- [The task]: Count the lines in the records below that contain the string "Switch", with case counting, and give only the number.
● ● ● ● ● ● ●
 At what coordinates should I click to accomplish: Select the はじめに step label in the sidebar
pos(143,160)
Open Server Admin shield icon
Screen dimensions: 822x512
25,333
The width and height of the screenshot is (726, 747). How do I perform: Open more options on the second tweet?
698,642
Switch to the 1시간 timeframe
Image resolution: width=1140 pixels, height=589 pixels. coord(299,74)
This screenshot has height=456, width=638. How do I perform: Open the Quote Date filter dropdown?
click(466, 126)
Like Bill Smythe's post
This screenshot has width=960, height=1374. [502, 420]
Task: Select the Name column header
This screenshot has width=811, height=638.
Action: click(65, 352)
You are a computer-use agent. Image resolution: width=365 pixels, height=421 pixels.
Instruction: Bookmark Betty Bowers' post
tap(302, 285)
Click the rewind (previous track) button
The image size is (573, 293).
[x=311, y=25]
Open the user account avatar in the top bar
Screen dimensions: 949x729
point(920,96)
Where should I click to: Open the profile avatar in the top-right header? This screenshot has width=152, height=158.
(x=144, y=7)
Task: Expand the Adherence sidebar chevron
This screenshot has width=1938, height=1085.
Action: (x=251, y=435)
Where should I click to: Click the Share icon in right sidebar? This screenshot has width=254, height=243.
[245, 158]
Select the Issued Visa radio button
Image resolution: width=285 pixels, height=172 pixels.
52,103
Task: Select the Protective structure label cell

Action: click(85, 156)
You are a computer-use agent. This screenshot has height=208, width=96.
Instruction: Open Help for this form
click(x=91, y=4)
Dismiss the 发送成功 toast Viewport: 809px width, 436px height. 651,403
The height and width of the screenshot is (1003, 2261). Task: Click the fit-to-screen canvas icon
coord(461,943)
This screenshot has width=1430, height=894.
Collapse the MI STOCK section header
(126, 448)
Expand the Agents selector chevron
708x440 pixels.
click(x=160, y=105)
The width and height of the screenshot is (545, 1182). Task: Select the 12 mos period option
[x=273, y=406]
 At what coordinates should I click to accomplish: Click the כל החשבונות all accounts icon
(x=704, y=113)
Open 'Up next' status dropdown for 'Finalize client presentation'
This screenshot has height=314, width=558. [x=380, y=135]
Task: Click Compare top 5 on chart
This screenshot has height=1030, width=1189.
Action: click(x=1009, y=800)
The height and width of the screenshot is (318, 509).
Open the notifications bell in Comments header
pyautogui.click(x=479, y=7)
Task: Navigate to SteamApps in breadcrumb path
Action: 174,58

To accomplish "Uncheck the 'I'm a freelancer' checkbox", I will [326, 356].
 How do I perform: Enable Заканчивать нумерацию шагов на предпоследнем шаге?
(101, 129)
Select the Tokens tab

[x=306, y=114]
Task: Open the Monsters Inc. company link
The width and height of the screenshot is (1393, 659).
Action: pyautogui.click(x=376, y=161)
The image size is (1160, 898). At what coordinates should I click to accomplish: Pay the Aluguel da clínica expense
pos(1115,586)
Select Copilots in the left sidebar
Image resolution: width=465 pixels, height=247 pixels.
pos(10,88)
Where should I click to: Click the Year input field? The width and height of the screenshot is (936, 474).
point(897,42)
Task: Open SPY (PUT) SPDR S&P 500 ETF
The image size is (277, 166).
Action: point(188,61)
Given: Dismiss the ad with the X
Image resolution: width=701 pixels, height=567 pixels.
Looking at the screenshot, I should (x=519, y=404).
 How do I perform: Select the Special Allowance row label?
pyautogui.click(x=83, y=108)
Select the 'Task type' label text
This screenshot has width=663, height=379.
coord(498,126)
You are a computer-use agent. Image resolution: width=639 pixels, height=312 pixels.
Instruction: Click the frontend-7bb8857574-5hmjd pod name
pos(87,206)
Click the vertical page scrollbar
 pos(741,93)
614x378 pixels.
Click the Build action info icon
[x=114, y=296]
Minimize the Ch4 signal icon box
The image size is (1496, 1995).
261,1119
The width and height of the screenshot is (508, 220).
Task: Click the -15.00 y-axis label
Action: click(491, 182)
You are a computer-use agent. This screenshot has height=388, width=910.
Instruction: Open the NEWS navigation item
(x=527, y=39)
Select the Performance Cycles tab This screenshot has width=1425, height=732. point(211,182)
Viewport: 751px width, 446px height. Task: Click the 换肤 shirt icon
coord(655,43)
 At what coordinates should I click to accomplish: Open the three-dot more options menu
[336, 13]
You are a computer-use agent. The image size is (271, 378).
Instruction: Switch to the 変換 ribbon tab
● ● ● ● ● ● ●
- [Exercise answer]: 2